North of Min­neapo­lis, Dream of Wild Health is scal­ing up. Before the state’s lock­down order took effect, the group pur­chased an addi­tion­al 20-acre farm. Green­deer and her team are busy restor­ing the land, which has been in mono-crop corn rota­tions the past two sea­sons. She hopes it will be ready for plant­i­ng in 2021. 

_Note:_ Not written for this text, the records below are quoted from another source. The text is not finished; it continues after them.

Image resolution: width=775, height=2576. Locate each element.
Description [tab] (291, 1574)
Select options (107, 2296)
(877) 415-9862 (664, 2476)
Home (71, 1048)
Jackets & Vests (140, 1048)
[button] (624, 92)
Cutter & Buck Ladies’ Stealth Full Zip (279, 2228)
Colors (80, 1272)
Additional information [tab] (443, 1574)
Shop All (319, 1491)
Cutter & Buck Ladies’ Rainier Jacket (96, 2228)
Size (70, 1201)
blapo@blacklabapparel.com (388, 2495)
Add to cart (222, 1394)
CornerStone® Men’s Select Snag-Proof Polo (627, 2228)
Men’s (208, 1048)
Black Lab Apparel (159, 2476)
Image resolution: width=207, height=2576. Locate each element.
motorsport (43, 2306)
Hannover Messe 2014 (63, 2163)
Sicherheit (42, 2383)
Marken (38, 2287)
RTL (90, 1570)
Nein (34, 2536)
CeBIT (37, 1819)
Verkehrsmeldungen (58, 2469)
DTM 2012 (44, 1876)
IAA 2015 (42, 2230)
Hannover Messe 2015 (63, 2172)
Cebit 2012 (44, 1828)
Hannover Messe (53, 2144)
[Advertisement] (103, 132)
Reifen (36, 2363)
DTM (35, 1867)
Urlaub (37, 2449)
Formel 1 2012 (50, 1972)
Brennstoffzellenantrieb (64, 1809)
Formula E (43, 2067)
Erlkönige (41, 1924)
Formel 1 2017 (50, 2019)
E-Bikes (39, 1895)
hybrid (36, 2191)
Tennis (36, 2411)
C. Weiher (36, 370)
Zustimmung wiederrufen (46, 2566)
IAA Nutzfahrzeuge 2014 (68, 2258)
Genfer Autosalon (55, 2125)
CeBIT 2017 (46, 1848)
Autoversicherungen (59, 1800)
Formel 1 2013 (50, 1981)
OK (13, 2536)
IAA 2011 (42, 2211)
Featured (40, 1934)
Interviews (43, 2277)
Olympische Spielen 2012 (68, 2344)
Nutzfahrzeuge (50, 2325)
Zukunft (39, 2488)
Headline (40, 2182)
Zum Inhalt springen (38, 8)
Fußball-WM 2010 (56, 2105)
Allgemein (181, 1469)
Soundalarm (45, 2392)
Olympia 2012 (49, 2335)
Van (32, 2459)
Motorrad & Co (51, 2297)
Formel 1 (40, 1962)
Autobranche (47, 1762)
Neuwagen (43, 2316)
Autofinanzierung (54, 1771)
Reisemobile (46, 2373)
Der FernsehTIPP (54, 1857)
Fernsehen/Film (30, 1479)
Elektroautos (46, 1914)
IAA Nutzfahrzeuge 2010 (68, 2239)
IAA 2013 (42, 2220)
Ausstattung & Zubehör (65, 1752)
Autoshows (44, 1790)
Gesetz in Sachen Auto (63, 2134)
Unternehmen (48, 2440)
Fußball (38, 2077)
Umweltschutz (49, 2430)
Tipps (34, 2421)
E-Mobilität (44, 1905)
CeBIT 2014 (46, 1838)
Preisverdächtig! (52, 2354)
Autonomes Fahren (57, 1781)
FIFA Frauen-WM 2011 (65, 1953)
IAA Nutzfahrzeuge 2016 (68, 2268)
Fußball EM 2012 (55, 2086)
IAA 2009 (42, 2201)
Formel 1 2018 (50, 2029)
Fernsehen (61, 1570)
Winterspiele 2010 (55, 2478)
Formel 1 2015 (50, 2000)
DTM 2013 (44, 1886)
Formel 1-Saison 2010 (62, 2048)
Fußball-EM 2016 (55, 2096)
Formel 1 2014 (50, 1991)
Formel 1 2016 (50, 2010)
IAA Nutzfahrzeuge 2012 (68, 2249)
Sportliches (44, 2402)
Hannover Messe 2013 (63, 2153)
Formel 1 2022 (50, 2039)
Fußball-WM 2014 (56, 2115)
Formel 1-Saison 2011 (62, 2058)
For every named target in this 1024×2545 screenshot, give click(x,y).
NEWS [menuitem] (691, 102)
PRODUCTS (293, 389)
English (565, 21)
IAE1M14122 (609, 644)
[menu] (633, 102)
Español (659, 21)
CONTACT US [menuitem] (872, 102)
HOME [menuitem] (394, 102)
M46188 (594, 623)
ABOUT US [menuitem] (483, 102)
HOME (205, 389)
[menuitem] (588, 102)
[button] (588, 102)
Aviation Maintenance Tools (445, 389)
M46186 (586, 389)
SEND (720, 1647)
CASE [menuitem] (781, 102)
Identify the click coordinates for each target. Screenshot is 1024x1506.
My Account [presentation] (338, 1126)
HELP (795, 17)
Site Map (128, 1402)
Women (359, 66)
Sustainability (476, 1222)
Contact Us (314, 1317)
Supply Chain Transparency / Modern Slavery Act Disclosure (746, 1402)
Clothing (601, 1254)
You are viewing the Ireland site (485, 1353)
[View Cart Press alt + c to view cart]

Accord­ing to Ikerd, the fed­er­al farm sup­port sys­tem should stop sub­si­diz­ing the indus­tri­al food sys­tem and instead sup­port small, diver­si­fied farms, along with those con­ven­tion­al farm­ers who are able to tran­si­tion. “If,” he says, “they still remem­ber how to man­age a farm rather than a bio­log­i­cal fac­to­ry.” We are also, Ikerd says, going to have to “grow a lot of new farm­ers” and give them access to land. 

Accord­ing to Sed­lak, the main bar­ri­ers that keep peo­ple from farm­ing are a lack of access to afford­able land and a lack of cap­i­tal to start. Not all farm­ers have access to grants and dona­tions, which is how Dream of Wild Health, for exam­ple, fund­ed its expan­sion. The need is par­tic­u­lar­ly great in Black com­mu­ni­ties, Indige­nous com­mu­ni­ties and oth­ers that have been sys­tem­at­i­cal­ly deprived of access to land and sov­er­eign­ty over their food. 

We have become so depen­dent on the indus­tri­al food sys­tem that it’s dif­fi­cult to imag­ine a world with­out it, but Ikerd takes a more opti­mistic view. “The tran­si­tion to the new local, sus­tain­able food sys­tems is already well under­way,” he says. “We just need gov­ern­ment poli­cies and pub­lic insti­tu­tions to sup­port it.”